The order, issued on Friday, prevents the state from providing funds "via grant, contract, state-administered funds, or any other form" to any physician or doctor's office affiliated with an abortion facility.
McMaster's office indicated that the new mandate would apply to "any physician or professional medical practice affiliated with an abortion clinic and operating concurrently with - and in the same physical, geographic location or footprint as - an abortion clinic."
"There are a variety of agencies, clinics, and medical entities in South Carolina that receive taxpayer funding to offer important women's health and family planning services without performing abortions," the governor said, according to Life Site News.
"Taxpayer dollars must not directly or indirectly subsidize abortion providers like Planned Parenthood," he added.
According to Life Site News, the South Carolina Department of Health and Human Services and the Department of Health and Environmental Control will publicly release a list of all qualified non-abortion women's health and family planning providers within a 25-mile radius of abortion facilities that are no longer eligible to receive state funding.
In response to the ban, Planned Parenthood issued a statement calling McMaster's order "politically motivated." The abortion organization contended that its facilities provide health care services to almost 4,000 people a year in South Carolina.
"We will not stop fighting to protect our patients' access to health care," said Jenny Black, president and chief executive of Planned Parenthood South Atlantic.
The Guttmacher Institute, which tracks abortion policy, noted that there were seven facilities providing abortions in South Carolina in 2014, including a clinic operated by Planned Parenthood in Columbia.
Between 2010 and 2015, Planned Parenthood reportedly received about $300,000 in combined state and federal Medicaid funding for "non-abortion services" in South Carolina.
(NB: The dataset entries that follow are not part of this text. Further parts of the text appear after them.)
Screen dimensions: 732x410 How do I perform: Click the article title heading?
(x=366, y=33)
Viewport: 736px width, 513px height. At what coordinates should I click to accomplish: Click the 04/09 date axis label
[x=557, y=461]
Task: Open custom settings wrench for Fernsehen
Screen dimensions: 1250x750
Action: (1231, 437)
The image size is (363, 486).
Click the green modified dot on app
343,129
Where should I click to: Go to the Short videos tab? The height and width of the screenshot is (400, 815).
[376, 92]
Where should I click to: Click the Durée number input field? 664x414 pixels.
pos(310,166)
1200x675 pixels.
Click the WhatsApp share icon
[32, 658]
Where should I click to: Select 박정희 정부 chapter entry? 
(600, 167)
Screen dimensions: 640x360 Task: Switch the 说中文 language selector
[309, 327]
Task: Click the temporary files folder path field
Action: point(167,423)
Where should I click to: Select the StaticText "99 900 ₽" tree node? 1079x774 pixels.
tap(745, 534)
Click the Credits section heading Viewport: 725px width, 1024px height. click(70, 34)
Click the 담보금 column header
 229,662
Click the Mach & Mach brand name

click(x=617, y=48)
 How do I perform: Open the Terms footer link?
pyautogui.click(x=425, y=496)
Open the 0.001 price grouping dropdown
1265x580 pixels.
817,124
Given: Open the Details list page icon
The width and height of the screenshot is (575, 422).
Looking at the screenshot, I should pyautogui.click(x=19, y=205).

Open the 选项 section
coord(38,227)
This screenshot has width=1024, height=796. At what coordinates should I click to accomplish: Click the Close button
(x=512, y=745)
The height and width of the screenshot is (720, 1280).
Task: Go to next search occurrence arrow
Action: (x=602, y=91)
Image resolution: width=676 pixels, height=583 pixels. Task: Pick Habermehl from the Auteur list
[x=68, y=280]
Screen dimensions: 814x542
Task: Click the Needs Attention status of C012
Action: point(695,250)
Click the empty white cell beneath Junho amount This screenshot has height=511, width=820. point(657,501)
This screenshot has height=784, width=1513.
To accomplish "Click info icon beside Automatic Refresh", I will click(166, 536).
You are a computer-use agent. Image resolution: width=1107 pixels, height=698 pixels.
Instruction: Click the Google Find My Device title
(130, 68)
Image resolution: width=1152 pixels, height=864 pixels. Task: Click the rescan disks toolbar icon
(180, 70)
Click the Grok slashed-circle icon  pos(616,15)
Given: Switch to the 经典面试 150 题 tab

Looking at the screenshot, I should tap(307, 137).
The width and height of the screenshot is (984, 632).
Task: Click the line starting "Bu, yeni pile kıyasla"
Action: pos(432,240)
Elizabeth Nash, an analyst with the Guttmacher Institute, noted that Indiana and Arizona had attempted to enact similar restrictions on state funding for abortion providers, but they were overturned in court.
Federal law prohibits the use of federal funds for abortions except in cases of rape, incest or when the mother's life is in danger.
In April, President Donald Trump signed a law that allowed states to defund Planned Parenthood, which has been accused of being involved in a number of high-profile scandals, including the sale of aborted baby parts, covering up child sex abuse and accepting racist donations.